Passado o Carnaval, escrevo nesta Quarta-Feira de Cinzas e faço uma reflexão sobre os crimes que estão acontecendo em Manaus e no país inteiro. Jovens de classe média e média alta têm frequentado o noticiário policial. Crimes, consumo e tráfico de drogas deixaram de ser uma marca registrada das favelas e da periferia das grandes cidades.
O novo rosto crime, perverso e surpreendente, transita nos bares badalados, estuda nos colégios da moda e vive em elegantes condomínios fechados. O comportamento das gangues bem-nascidas, flagrado em inúmeras matérias, angustia o presente e ensombrece o futuro.
O fenômeno, aparentemente incompreensível, é o reflexo lógico de uma montanha de equívocos. O novo mapa da delinquência não é fruto do acaso. É o resultado acabado da crise da família, da educação permissiva e do bombardeio de certa mídia que se empenha em apagar quaisquer vestígios de valores objetivos.
Os pais da geração transgressora têm grande parcela de culpa. Choram os delitos que prosperaram no terreno fertilizado pelo egoísmo e pela omissão. Compensam a ausência com valores materiais. O delito é, frequentemente, um grito de carência afetiva. Algumas teorias no campo da educação, cultivadas em escolas que renunciaram à missão de educar, estão apresentando seus resultados antissociais.

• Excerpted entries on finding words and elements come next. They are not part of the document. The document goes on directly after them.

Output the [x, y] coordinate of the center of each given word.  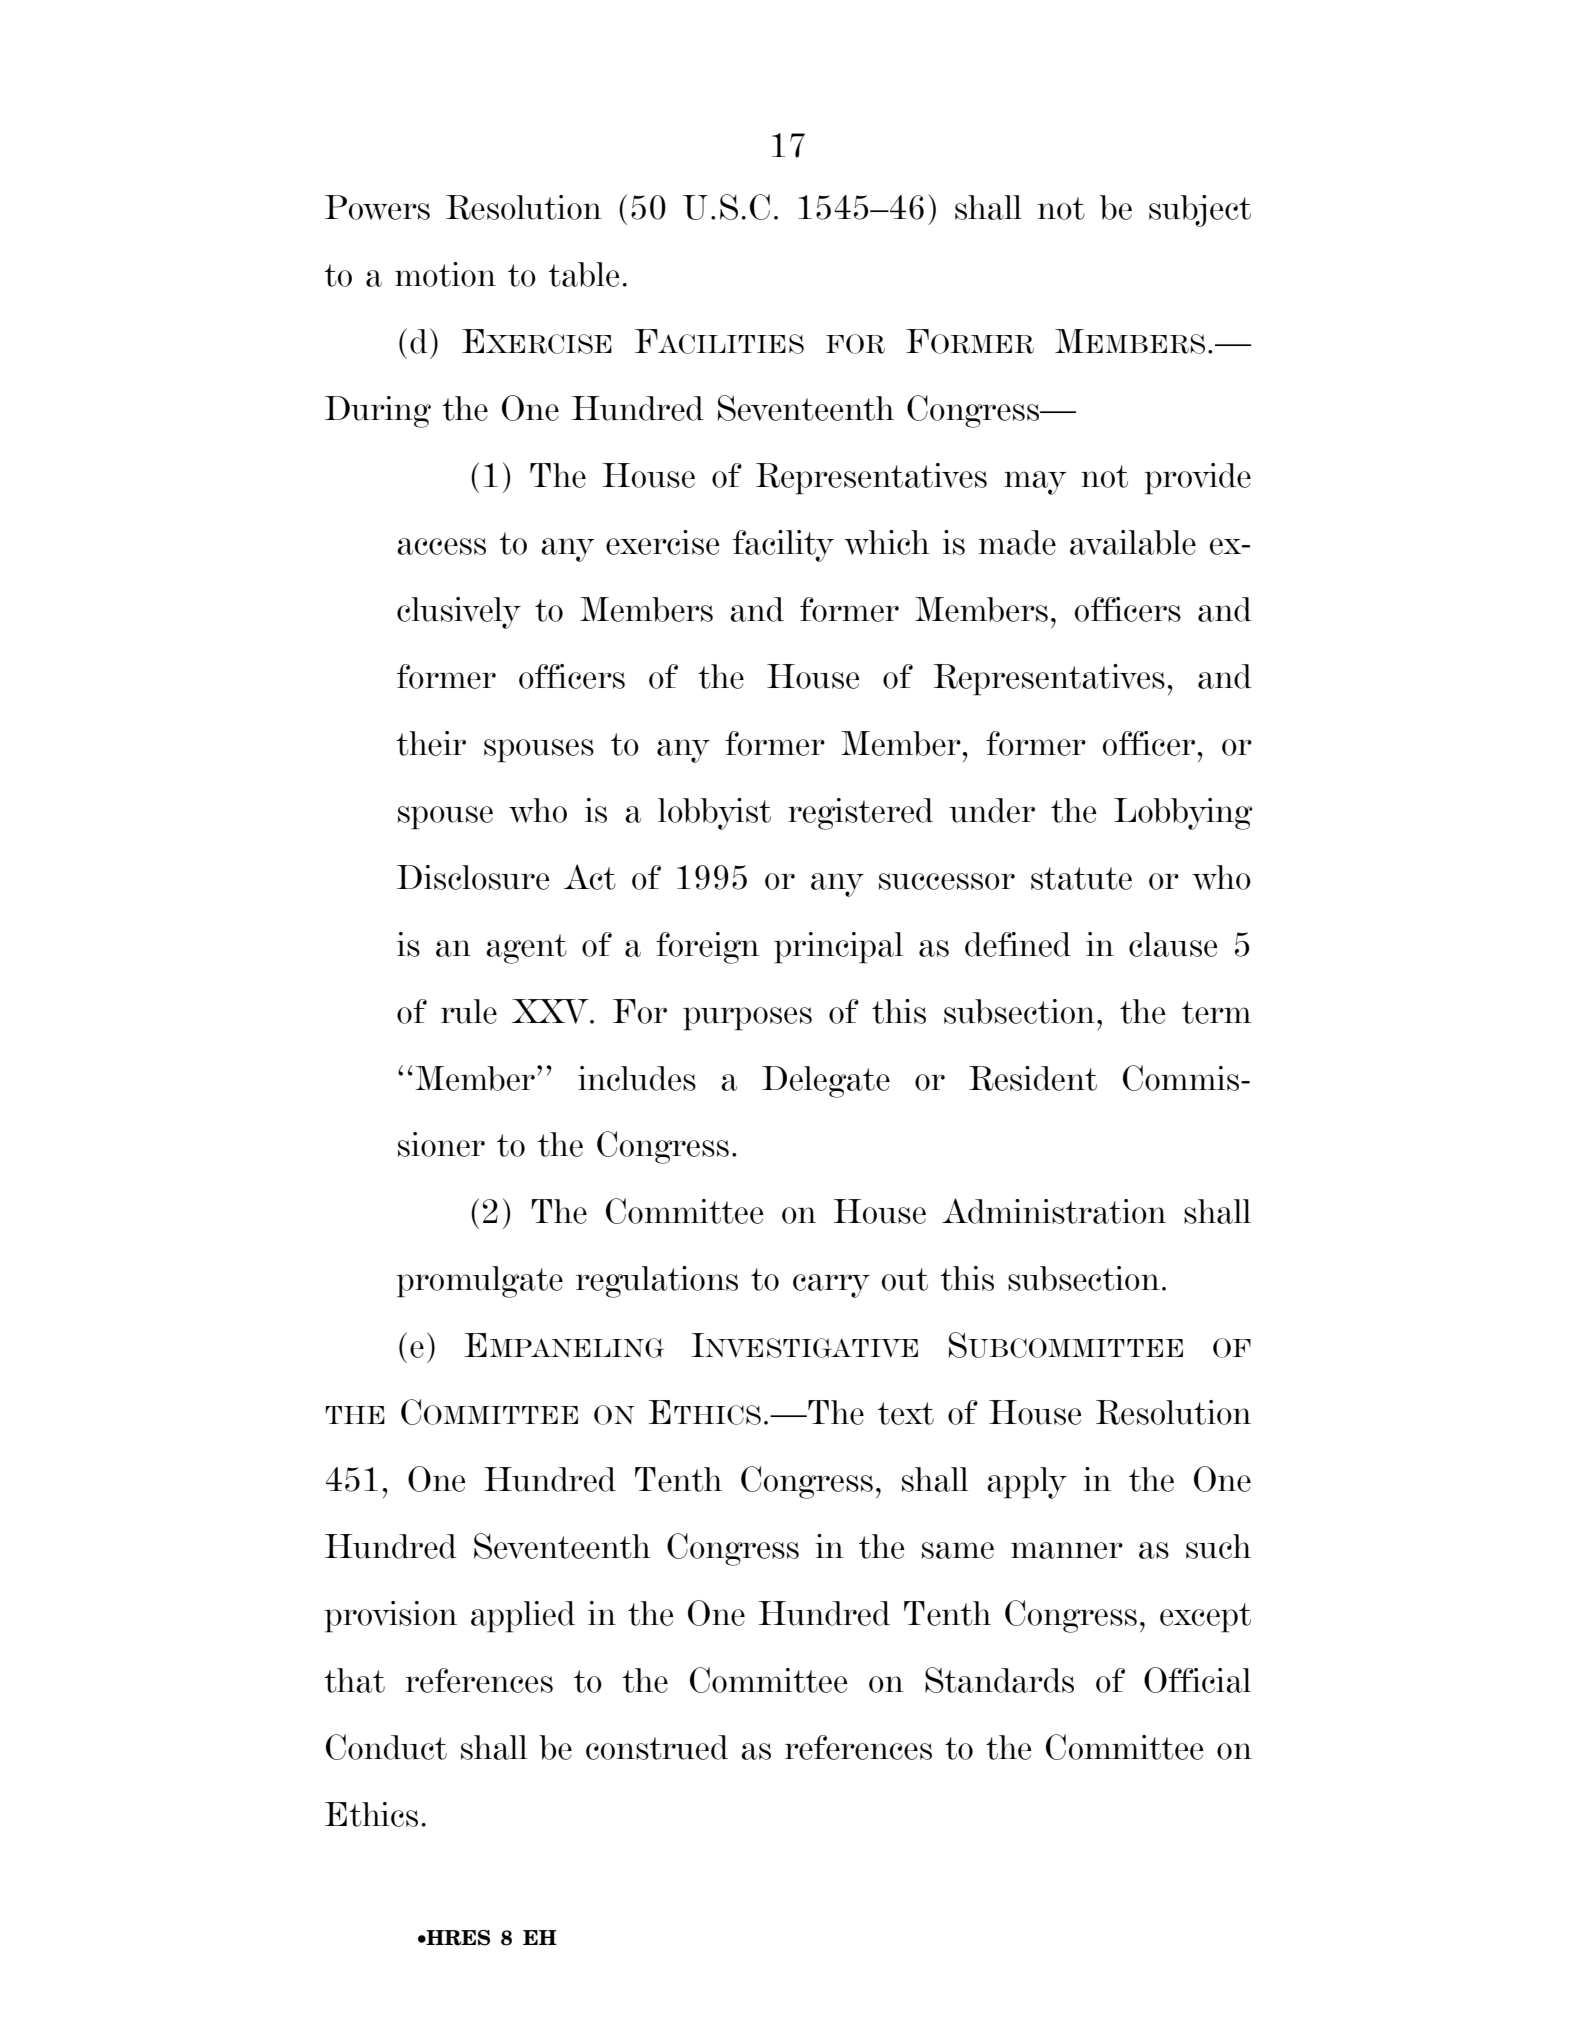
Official [1197, 1680]
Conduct [386, 1747]
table [584, 274]
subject [1200, 211]
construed [657, 1747]
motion [445, 274]
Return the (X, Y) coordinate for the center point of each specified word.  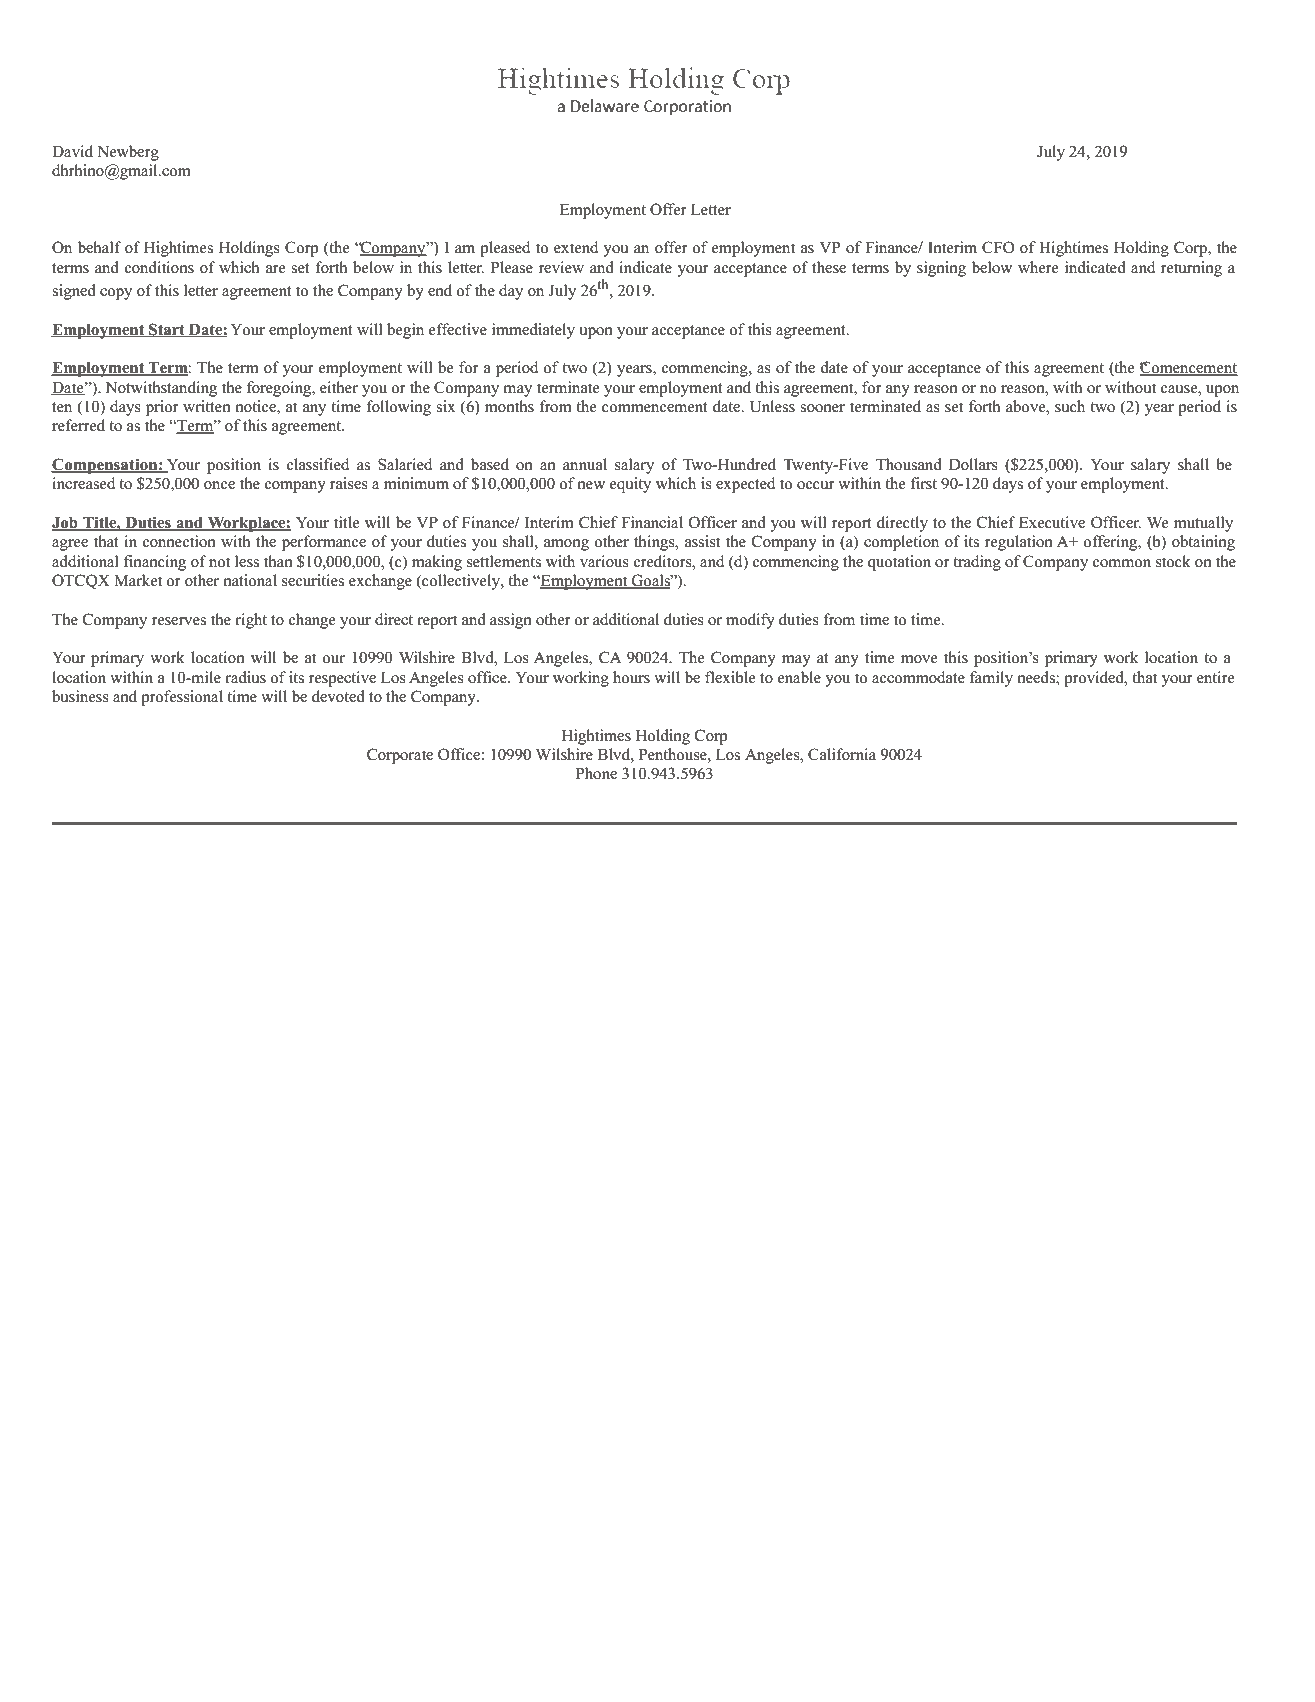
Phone (596, 773)
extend (576, 247)
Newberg (128, 153)
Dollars (973, 464)
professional (182, 698)
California (842, 754)
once (219, 485)
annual (585, 464)
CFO (998, 247)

Uma legião de desajustados, crescida à sombra do dogma da educação não-traumatizante, está mostrando sua cara. A despersonalização da culpa e o anonimato da responsabilidade, características da psicologia acovardada, estão gerando mauricinhos do crime. O saldo da educação permissiva é uma geração desnorteada, desfibrada, incapacitada para assumir seu papel na comunidade.
A formação do caráter, compatível com um ambiente de tolerância e autêntica liberdade, começa a ganhar contornos de solução válida. É a sístole e a diástole da história. A pena é que tenhamos de pagar um preço tão alto para redescobrir o óbvio. Alguns setores da mídia, sobretudo a televisão, estão na outra ponta do problema. O culto à violência e a apresentação de aberrações num clima de normalidade são um convite diário à transgressão.
Algumas matérias de comportamento, carregadas de frivolidade, transmitem uma falsa visão da felicidade. Os conceitos de sacrifício e trabalho, pré-requisitos de uma vida digna, foram sendo substituídos pelo afã desmedido de dinheiro e pela glamourização da malandragem. O inchaço do ego e o emagrecimento da solidariedade estão na raiz de inúmeras patologias comportamentais.
O fecho destas considerações não é pessimista. Os problemas existem, mas não esgotam toda a realidade. Na verdade, outra juventude emerge dos escombros. Toda uma geração, perfilada em dados de várias pesquisas, está percorrendo um itinerário promissor. Notável é o entusiasmo dos adolescentes com inúmeras iniciativas no campo do voluntariado. O engajamento dos jovens na batalha da qualificação profissional é indiscutível.
Há, de fato, um Brasil real que está muito distante da imagem apregoada pelos pessimistas de sempre. Precisamos, não obstante a gravidade dos problemas, recuperar a autoestima. A imprensa que denuncia cumpre um papel ético. Mas, ao mesmo tempo, não deve confundir independência com incapacidade de dar boas notícias. Nossa função não é antinada, mas a favor da informação verdadeira. Por isso, o texto que denuncia a cruel desenvoltura do banditismo bem-nascido é o mesmo que registra o outro lado: o da esperança iluminada.